--- CONSIGNES ---
**A.** Dans le texte à lire, pourquoi la proposition de parler du métier est-elle aussitôt jugée déplacée, et quelle excuse est alors avancée ? Répondez en une à trois phrases.
**B.** Réécrivez le passage du texte à lire qui va de « J’ai appris mon » à « une maison regorge. », en y changeant « râteaux » en « fourches ».

--- TEXTE À LIRE ---
____
Si je vous parlais de mon métier ? Ben non Xoulec, tu dérailles ! Tu en as déjà parlé ici, clic. Mille pardons, c’est que j’avais la tête ailleurs. Faut que je vous dise, mon métier est assez diffèrent de mon travail. L’un découle de l’autre, et je sais être intarissable sur le sujet.
J’ai appris mon métier en regardant mon père le pratiquer à ses heures perdues. À mes yeux d’enfants, il savait tout faire. Des trucs utiles à la ferme, charrette, tombereau, chaises pour la traite des vaches, manches, râteaux, mais pas de la méduse… Et puis aussi, des petits jouets, une luge. C’est fou comme le bois est une matière polyvalente ; tout aussi fou aussi, le nombre d’objets dont une maison regorge.
____
--- EXTRAIT DES DONNÉES ---
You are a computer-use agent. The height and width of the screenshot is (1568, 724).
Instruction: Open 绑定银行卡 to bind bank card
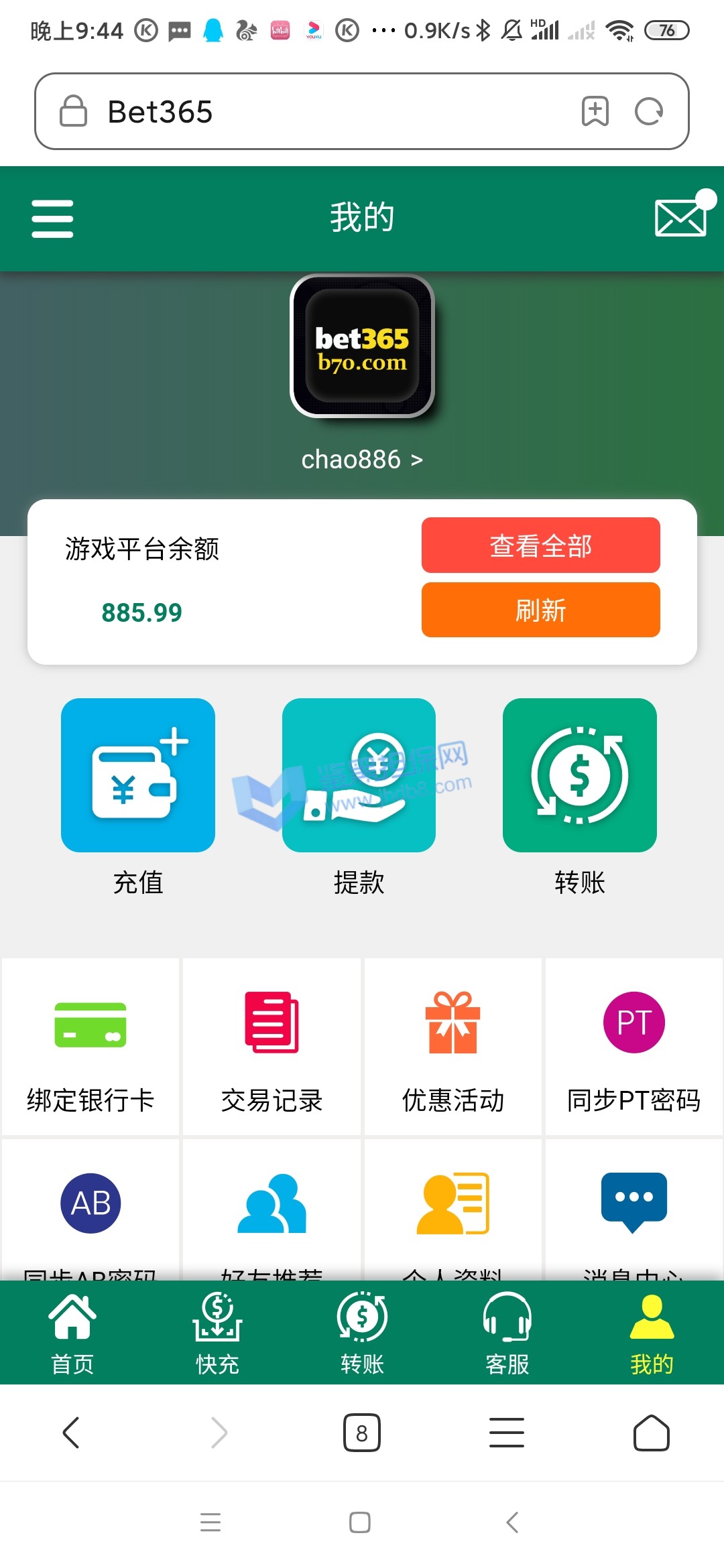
____
--- RÉPONSES FOURNIES ---
**A.** La proposition est jugée déplacée parce que le sujet du métier a déjà été abordé, comme le rappelle le renvoi « ici, clic ». L'excuse avancée est d'avoir eu la tête ailleurs.

**B.**
J’ai appris mon métier en regardant mon père le pratiquer à ses heures perdues. À mes yeux d’enfants, il savait tout faire. Des trucs utiles à la ferme, charrette, tombereau, chaises pour la traite des vaches, manches, fourches, mais pas de la méduse… Et puis aussi, des petits jouets, une luge. C’est fou comme le bois est une matière polyvalente ; tout aussi fou aussi, le nombre d’objets dont une maison regorge.